Surprisingly, /usr/X11R6/bin is almost empty, as compared to my RedHat box., and I am 100% sure I have selected X during the installation
/usr/X11R6 is deprecated, things have moved to /usr/bin, /usr/sbin, /usr/lib, etc..
Linking /bin/xterm to /usr/X11/bin/xterm allows me to start a session
xterm is now in /usr/bin/xterm. yum install xterm.
Question: is this the right thing to do on CentOS, or is this just a workaround?
The right thing to do is set PATH as appropriate and then simply use xterm.

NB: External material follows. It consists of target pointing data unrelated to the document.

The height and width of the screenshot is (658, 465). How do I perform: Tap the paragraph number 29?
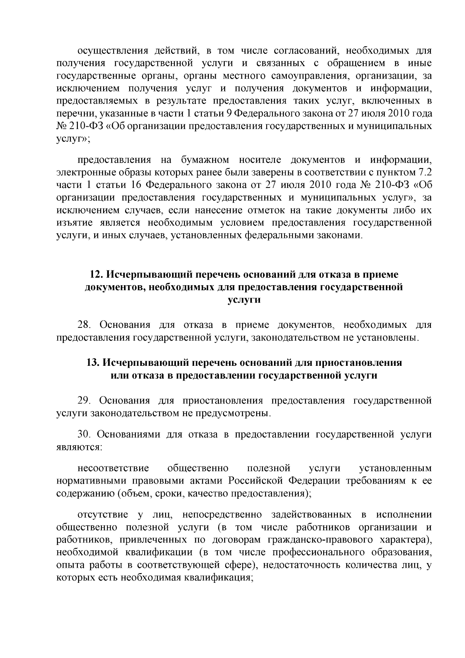[x=84, y=401]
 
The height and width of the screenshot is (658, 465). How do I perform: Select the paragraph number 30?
[x=84, y=434]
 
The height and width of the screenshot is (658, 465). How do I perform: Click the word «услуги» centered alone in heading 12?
[x=244, y=300]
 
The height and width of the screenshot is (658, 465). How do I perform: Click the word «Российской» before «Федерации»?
[x=255, y=481]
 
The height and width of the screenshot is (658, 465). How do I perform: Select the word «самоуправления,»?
[x=294, y=76]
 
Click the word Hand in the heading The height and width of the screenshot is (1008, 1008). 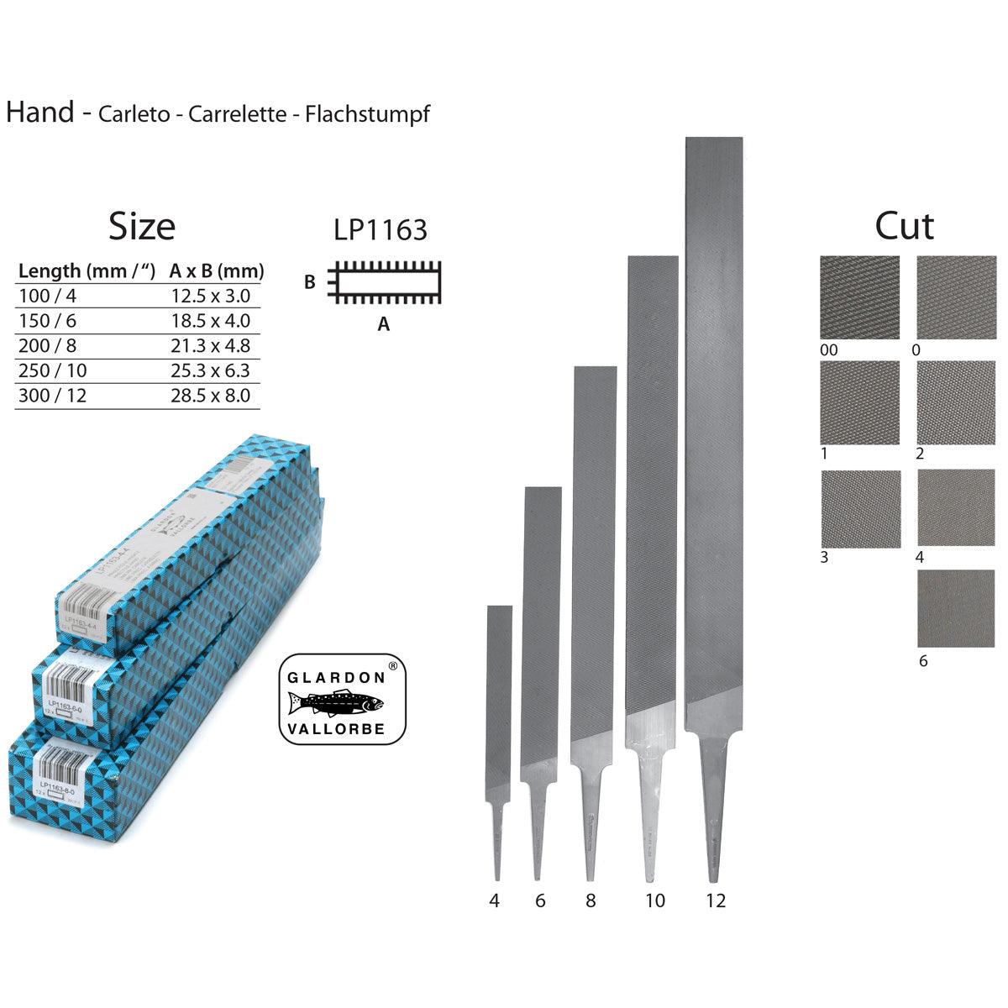tap(40, 112)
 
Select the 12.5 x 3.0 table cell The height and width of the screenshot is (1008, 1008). tap(210, 296)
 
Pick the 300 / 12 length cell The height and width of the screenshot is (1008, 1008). tap(53, 396)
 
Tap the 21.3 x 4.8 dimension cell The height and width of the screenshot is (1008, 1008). tap(210, 345)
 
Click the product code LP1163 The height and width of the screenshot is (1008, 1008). tap(381, 229)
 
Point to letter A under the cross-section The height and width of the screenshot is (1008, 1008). tap(384, 324)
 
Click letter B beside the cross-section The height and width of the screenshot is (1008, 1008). tap(310, 282)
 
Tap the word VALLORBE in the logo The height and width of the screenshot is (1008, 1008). tap(336, 728)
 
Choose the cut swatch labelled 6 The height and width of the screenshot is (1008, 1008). tap(956, 608)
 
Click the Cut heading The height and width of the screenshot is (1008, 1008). tap(905, 226)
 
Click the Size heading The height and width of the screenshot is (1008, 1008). tap(142, 226)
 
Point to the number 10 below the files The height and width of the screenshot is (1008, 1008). tap(655, 901)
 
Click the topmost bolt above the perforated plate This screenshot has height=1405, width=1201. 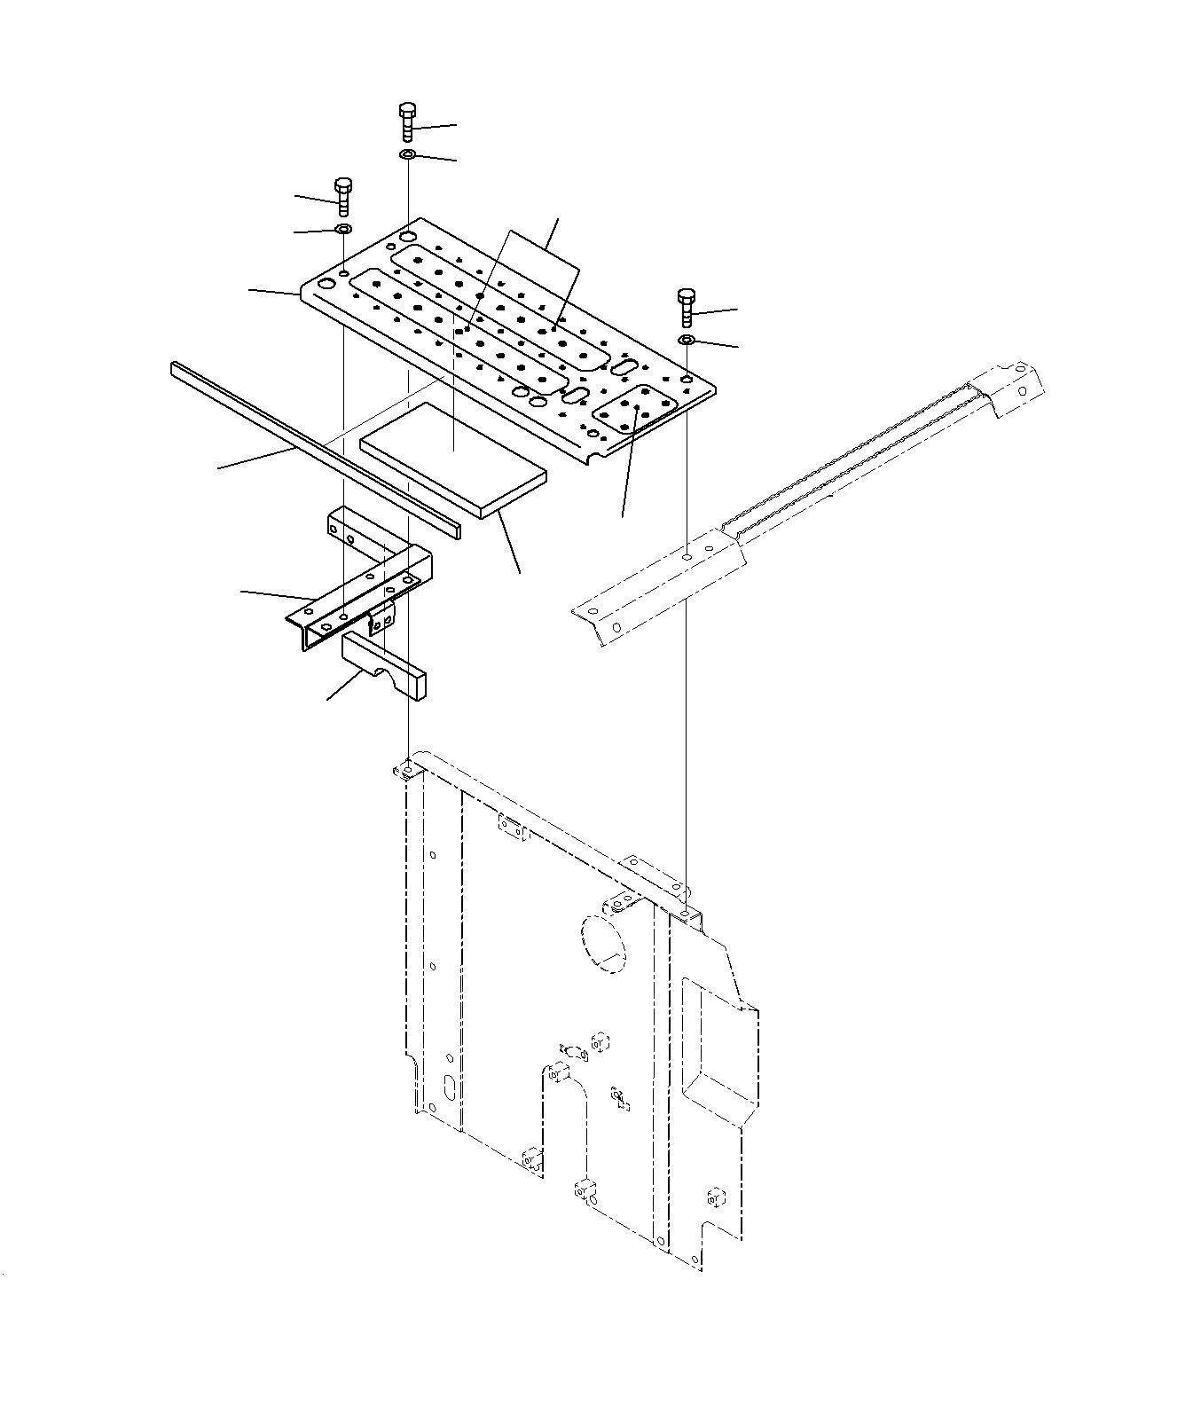pos(407,122)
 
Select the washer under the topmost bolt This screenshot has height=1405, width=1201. pos(407,155)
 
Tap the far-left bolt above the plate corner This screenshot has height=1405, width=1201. pos(343,196)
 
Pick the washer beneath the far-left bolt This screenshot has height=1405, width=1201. pos(343,230)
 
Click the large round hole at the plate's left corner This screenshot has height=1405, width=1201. pos(326,284)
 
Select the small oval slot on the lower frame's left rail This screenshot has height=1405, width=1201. pos(450,1087)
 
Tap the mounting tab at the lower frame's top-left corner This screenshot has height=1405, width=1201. pos(404,770)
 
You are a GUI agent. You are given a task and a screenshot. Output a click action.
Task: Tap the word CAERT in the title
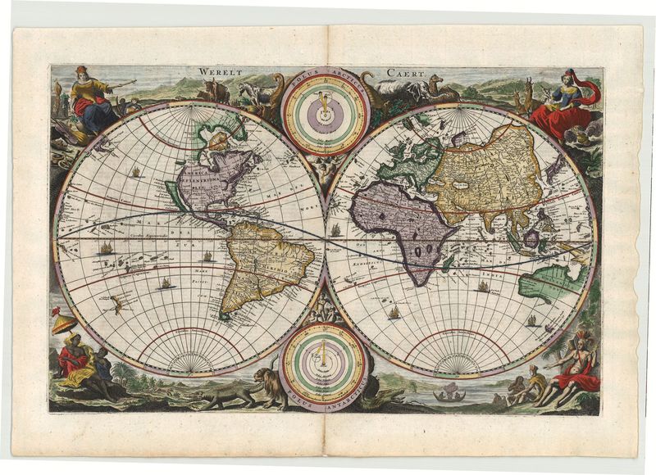click(x=408, y=74)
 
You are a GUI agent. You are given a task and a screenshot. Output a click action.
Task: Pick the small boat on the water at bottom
click(x=448, y=396)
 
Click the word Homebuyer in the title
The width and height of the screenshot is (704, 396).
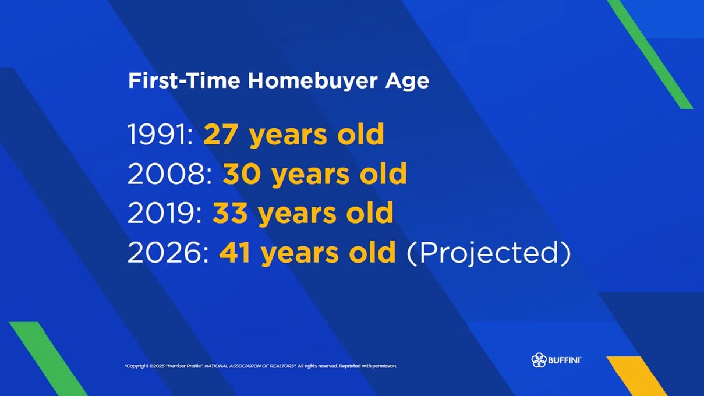coord(313,81)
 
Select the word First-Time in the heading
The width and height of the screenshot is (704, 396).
coord(184,80)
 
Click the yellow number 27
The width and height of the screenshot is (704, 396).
coord(220,134)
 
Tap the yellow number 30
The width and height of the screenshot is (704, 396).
coord(242,174)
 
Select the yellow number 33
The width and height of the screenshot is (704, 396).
coord(230,213)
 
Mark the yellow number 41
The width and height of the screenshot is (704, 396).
coord(235,252)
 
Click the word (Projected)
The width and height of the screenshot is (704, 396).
coord(489,253)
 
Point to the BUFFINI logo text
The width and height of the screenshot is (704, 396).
coord(564,360)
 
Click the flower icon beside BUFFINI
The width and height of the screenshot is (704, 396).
coord(539,360)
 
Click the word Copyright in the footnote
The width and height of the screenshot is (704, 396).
coord(137,366)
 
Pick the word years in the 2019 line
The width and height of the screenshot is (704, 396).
coord(298,215)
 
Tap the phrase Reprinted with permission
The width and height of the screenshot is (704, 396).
coord(368,366)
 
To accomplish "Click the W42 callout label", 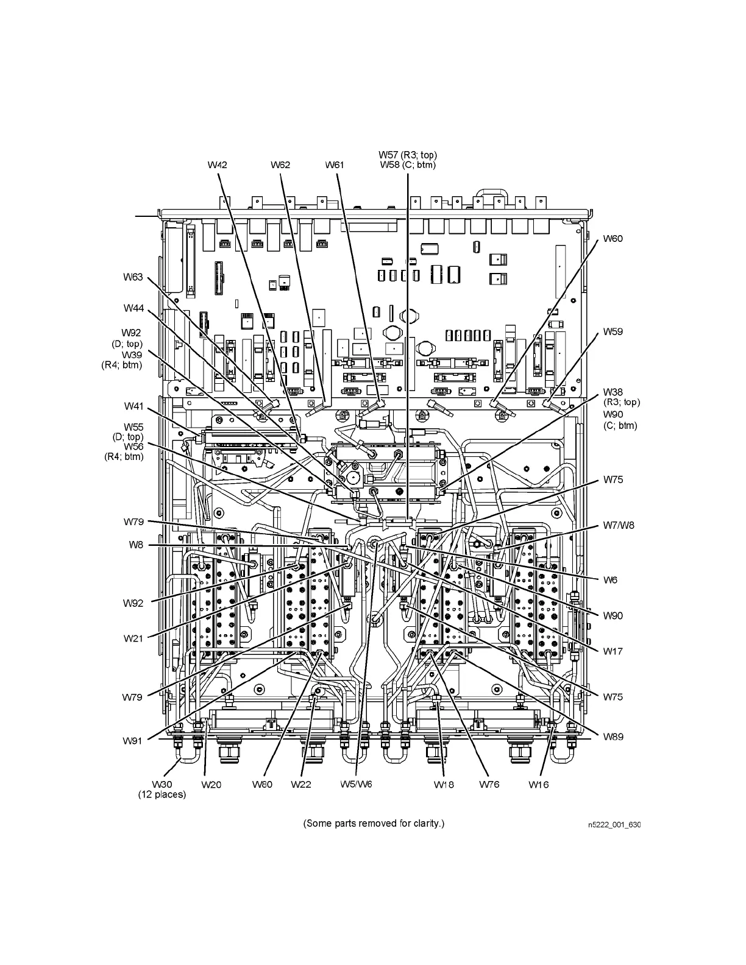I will coord(217,164).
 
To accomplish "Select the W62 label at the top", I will coord(280,164).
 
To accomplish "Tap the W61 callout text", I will coord(335,164).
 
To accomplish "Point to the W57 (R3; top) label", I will coord(407,155).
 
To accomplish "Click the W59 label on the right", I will coord(613,332).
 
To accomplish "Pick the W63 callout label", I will coord(133,278).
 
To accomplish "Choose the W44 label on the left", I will coord(133,308).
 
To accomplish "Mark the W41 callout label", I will coord(133,406).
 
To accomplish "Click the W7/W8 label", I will coord(619,525).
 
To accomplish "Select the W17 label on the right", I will coord(613,651).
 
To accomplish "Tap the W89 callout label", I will coord(613,737).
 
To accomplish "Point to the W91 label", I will coord(133,741).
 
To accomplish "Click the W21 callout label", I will coord(133,638).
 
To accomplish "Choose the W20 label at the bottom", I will coord(211,785).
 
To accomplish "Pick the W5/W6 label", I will coord(356,784).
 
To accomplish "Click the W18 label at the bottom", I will coord(444,785).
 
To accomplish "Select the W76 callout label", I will coord(489,784).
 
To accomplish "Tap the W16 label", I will coord(538,785).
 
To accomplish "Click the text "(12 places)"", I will coord(162,795).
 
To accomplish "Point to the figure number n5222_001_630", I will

Why are you using an absolute path?
Luciano,
The reason why I'm using the absolute is simply because the default X settings (Starnet X-Win32)are setup that way, and as it works fine on Red Hat...
Anyhow, I now know what to do !! Thanks a lot for the quick answer
Cheers
On Thu, June 21, 2007 23:27, Luciano Rocha said:
On Thu, Jun 21, 2007 at 11:00:25PM +0200, Web and Co sprl - Patrick DERWAEL wrote:
Hi list
Im in the process of switching from a RedHat EL 4 to CentOS 5, and run into some problems
Im trying to open a X session to my Centos box, and got an error message stating that /usr/X11R6/bin/xterm is not found.
Surprisingly, /usr/X11R6/bin is almost empty, as compared to my RedHat box., and I am 100% sure I have selected X during the installation
/usr/X11R6 is deprecated, things have moved to /usr/bin, /usr/sbin, /usr/lib, etc..
Linking /bin/xterm to /usr/X11/bin/xterm allows me to start a session
xterm is now in /usr/bin/xterm. yum install xterm.
Question: is this the right thing to do on CentOS, or is this just a workaround?
The right thing to do is set PATH as appropriate and then simply use xterm. Why are you using an absolute path?